Stanley also has a knack for alienating people with his curt and dismissive comments that oftentimes are at odds with people’s strongly held, if phenomenal, beliefs. He is unsuccessful initially in identifying her tricks, but is convinced he will sniff them out. In an organized séance to contact Grace’s dead husband, he still can not locate the source of the knocking that is the spirit’s method of communication, nor the manner in which a candle levitated from the table. Still, he insists it’s all just mechanical trickery even as he admits that the more he observes her, the more baffled he becomes and begins questioning his certainty about the world. Could this be because he’s actually spellbound and enchanted by her charms in spite of all logic and reason? Not being one to ever govern his life by the heart, he’s quite poor at reading his own feelings.

That’s an issue his aunt Vanessa (Eileen Atkins) has something to say about. Stanley’s beloved aunt lives several miles away on the French coast and he finally becomes convinced of Sophie’s gifts when she mysteriously knows things about Vanessa’s past she could not possibly know. He then switches almost instantaneously to a man with a bright and sunny outlook on life. This proof of a spiritual world opens his eyes to things he’d been missing. He even admits that he has always desired this kind of proof to drag him from the funk of believing that life has no meaning. In a way, eh was primed to buy into the magic all along. He’s a character who could represent all of us who go the movies. We know it’s not real, but we ache for those moments to be swept up in a fantasy to help us forget for a few hours what is happening in our own lives. And sometimes that fantasy can actually affect us and cause us to reevaluate things as it does for Stanley.

He is one of the better and more in depth male characters Allen has written, but the area where he typically excels is in his female characters. Unfortunately here he falls short of even his lesser efforts.

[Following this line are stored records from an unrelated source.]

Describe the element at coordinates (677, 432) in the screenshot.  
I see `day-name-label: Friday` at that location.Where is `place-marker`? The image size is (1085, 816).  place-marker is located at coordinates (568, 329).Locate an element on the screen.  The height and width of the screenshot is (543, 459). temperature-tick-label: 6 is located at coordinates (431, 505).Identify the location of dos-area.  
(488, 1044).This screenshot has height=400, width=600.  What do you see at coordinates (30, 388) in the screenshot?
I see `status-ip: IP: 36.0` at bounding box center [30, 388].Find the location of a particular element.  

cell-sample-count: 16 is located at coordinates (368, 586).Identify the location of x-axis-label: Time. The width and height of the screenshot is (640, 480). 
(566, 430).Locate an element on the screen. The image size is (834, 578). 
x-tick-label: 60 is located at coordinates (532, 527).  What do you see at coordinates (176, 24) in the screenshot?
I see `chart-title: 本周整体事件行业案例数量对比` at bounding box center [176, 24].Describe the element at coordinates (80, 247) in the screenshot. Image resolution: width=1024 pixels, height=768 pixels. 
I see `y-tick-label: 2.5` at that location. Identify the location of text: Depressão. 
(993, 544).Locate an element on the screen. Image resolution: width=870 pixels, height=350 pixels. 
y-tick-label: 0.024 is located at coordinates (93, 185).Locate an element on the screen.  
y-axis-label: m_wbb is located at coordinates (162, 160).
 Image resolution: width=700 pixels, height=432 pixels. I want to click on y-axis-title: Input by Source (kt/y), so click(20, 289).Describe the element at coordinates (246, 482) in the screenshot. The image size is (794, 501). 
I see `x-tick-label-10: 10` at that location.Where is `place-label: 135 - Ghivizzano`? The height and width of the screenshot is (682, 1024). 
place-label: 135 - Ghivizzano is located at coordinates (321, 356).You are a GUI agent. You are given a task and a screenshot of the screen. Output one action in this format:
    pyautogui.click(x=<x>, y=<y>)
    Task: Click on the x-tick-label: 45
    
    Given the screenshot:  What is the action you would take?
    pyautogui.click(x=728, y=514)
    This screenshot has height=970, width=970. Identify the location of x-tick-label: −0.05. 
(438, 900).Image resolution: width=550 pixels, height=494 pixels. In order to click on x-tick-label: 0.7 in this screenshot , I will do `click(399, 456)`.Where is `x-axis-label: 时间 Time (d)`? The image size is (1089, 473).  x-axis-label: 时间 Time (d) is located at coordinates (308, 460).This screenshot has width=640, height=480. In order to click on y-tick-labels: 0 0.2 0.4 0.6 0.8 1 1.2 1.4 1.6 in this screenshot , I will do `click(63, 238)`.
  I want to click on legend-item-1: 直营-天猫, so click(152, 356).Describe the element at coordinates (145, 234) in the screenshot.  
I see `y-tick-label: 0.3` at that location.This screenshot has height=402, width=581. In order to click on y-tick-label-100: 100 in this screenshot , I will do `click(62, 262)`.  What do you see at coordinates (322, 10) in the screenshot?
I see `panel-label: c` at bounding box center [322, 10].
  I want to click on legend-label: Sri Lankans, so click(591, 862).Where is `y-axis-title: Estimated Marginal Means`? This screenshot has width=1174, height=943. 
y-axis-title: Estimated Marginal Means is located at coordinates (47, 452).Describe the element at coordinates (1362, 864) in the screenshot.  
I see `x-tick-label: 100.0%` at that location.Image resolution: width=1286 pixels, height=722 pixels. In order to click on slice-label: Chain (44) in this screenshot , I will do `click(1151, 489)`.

Sophie is a plot device more than a fully-formed woman of her own. She exists in the story to improve Stanley’s existence, to help him on his journey toward enlightenment. Weaver and Harden are wonderful actresses, but again, Allen gives them little to do with their characters. Aunt Vanessa, on the other hand, has something to offer in the form of an elderly woman who has seen much of life and the world. Atikins is one of the best things going in this movie and she brings Vanessa to vibrant life.

This is some of Allen’s most visually splendid work. He and cinematographer Darius Khondji capture the Cote d’Azur with its shimmering beauty and golden sunsets. The costuming and sets represent the best taste of the upper echelons of European high society during that period. There’s always something lovely on screen even when Firth and Stone are not present.

Although this is one of Allen’s lesser efforts, it is no less enjoyable. It’s just lacking some small spark that might have sent it soaring. Perhaps it’s a little too insistent in its clash of philosophies, Stanley being a little too dogmatic. And then his conversion to full on believer happens abruptly without skepticism. Granted, this is a short movie that needs to make things happen, but a dramatic reversal of that sort is drawn out over time. Still, it’s a constantly pleasing film and a perfectly respectable addition to the enormous and growing Woody Allen library.